#### TASK PROMPT:
Start at the line in the entries below that contains "Click the app logo home icon", stop at the line that contains "Given: Click the share", and output exactly the lines in that span, both ends included.

Dataset entries
-- Opening Marker --
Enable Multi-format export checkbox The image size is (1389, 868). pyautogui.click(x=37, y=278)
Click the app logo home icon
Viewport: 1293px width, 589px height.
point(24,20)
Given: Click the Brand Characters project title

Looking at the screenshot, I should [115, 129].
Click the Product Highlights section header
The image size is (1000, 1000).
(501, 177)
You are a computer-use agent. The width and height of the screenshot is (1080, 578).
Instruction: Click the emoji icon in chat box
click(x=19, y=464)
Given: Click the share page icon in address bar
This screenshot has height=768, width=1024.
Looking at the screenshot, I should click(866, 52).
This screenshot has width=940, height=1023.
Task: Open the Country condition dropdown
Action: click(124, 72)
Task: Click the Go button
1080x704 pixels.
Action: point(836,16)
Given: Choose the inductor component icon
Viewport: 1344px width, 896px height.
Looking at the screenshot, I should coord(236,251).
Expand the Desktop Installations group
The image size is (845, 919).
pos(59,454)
-- Closing Marker --
#### RESULT:
Click the app logo home icon
Viewport: 1293px width, 589px height.
point(24,20)
Given: Click the Brand Characters project title

Looking at the screenshot, I should [115, 129].
Click the Product Highlights section header
The image size is (1000, 1000).
(501, 177)
You are a computer-use agent. The width and height of the screenshot is (1080, 578).
Instruction: Click the emoji icon in chat box
click(x=19, y=464)
Given: Click the share page icon in address bar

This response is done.